Nach Öffnung der beiden Eisentüren des Gewölbes sowie des Panzerschranks hat man in letzterem das Vorhandensein der Prototypen festgestellt: den Meter und das Kilogramm. Auf den Messinstrumenten im Panzerschrank hat man folgende Angaben abgelesen:
Derzeitige Temperatur: 20,56 Grad Celsius Maximaltemperatur: 23 Grad Celsius Minimaltemperatur: 19 Grad Celsius Feuchtigkeitsgrad: 57 Prozent
Mit Aufnehmer, Besen und Schwamm nehmen zwei Frauen in Kitteln eine rasche Reinigung des Raumes vor. Luft, Staub und Feuchtigkeit: wie bei den in den Katakomben Roms verwitternden Fresken greift der Kontakt mit diesen Elementen die beiden Eich-Prototypen an. Die doppelte Panzertür wird wieder verschlossen; es ist 17Uhr45. Die Öffnung des Gewölbes hat nur eine Dreiviertelstunde gedauert. Erst in einem Jahr wird man die Türen wieder öffnen: am letzten Freitag im September.
Das Kilogramm basiert nach wie auf meinem Stück aus Platin-Iridium. Ein kleiner Zylinder, 39 Millimeter hoch, 39 Millimeter im Durchmesser, gefertigt aus Platin mit zehn Prozent Iridium. Das ist der internationale Prototyp des Kilogramms.

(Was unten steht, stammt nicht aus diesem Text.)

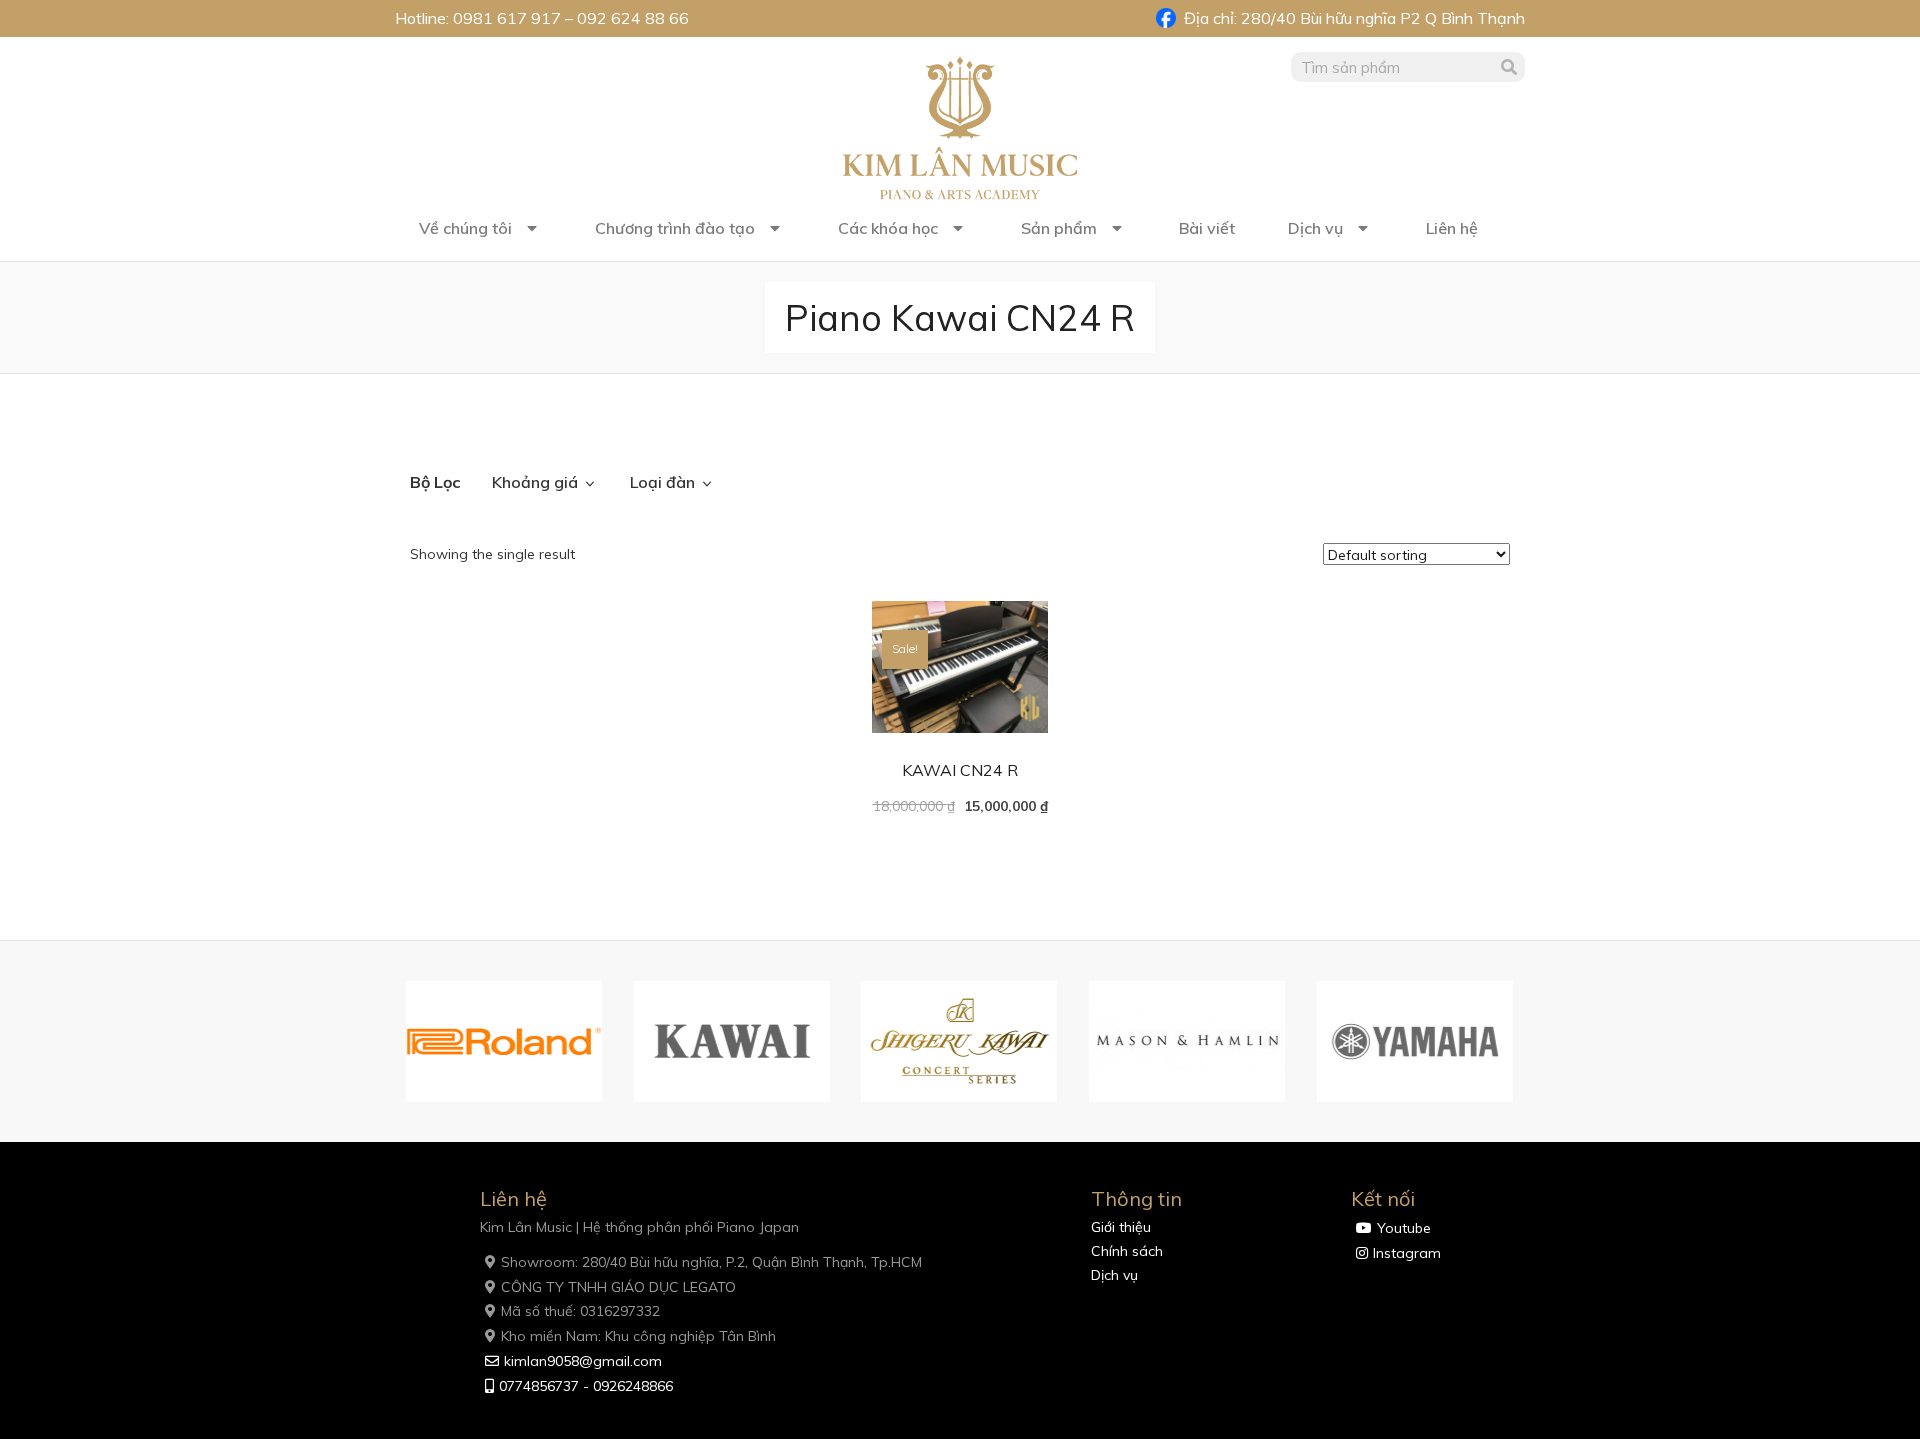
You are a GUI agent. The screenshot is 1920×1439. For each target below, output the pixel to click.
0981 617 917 (507, 18)
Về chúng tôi (465, 228)
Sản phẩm (1059, 228)
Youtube (1404, 1228)
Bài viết (1207, 228)
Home (430, 426)
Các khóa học (888, 228)
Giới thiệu (1121, 1227)
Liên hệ (1452, 228)
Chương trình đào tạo (675, 228)
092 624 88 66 (633, 18)
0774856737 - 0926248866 (586, 1386)
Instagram (1407, 1253)
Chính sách (1127, 1251)
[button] (385, 1042)
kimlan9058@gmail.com (583, 1361)
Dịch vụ (1315, 228)
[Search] (1510, 67)
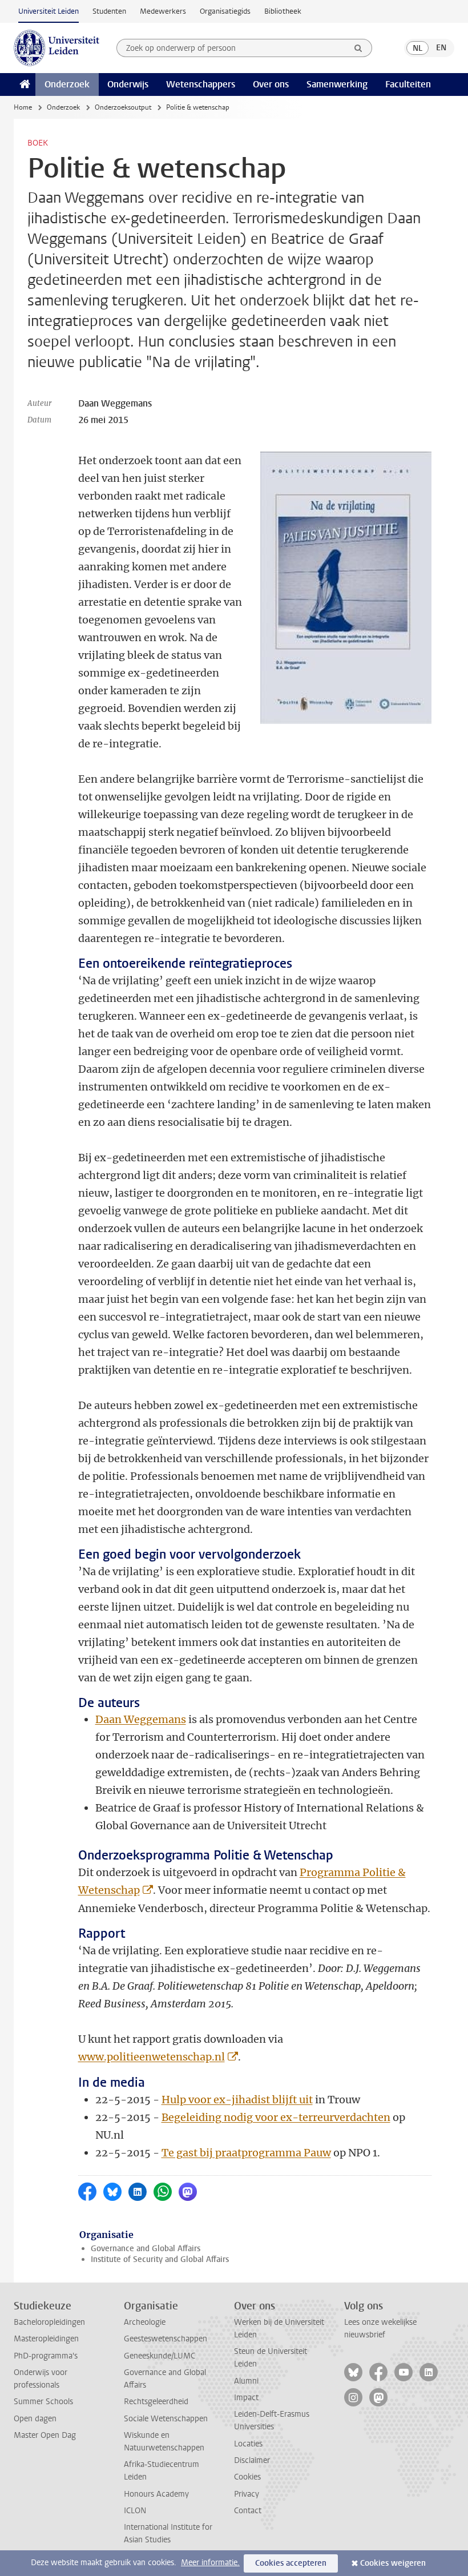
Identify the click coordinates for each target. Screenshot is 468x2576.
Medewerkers (163, 11)
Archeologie (145, 2322)
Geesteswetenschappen (165, 2338)
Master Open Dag (45, 2435)
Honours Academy (156, 2494)
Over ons (271, 84)
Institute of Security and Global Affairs (160, 2259)
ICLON (135, 2510)
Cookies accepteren (290, 2563)
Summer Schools (43, 2401)
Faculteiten (408, 84)
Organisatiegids (225, 11)
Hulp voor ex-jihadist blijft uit (237, 2099)
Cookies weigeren (393, 2563)
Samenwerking (337, 84)
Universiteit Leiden (48, 11)
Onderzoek (67, 84)
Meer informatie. (210, 2562)
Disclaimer (252, 2460)
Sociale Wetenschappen (166, 2418)
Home (23, 107)
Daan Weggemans (140, 1719)
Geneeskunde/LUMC (159, 2355)
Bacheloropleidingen (49, 2322)
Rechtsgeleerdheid (156, 2401)
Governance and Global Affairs (145, 2248)
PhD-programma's (46, 2355)
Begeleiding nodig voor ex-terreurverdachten (276, 2117)
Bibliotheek (282, 11)
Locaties (248, 2443)
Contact (247, 2510)
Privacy (246, 2494)
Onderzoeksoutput (123, 107)
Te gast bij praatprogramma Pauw (246, 2152)
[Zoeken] (358, 48)
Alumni (246, 2381)
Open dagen (35, 2418)
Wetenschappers (200, 84)
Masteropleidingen (46, 2338)
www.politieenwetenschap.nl (151, 2056)
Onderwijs (127, 84)
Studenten (109, 11)
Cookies (247, 2477)
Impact (246, 2397)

Terry Quinn, Direktor des BIPM, des internationalen Büros für Maße und Gewichte in Paris. Das Weltzentrum der Metrologie, der Lehre von den Maßen und Gewichten. Mit Argusaugen wacht das BIPM darüber, dass möglichst überall auf dem Globus mit denselben Maßeinheiten gemessen und gearbeitet wird.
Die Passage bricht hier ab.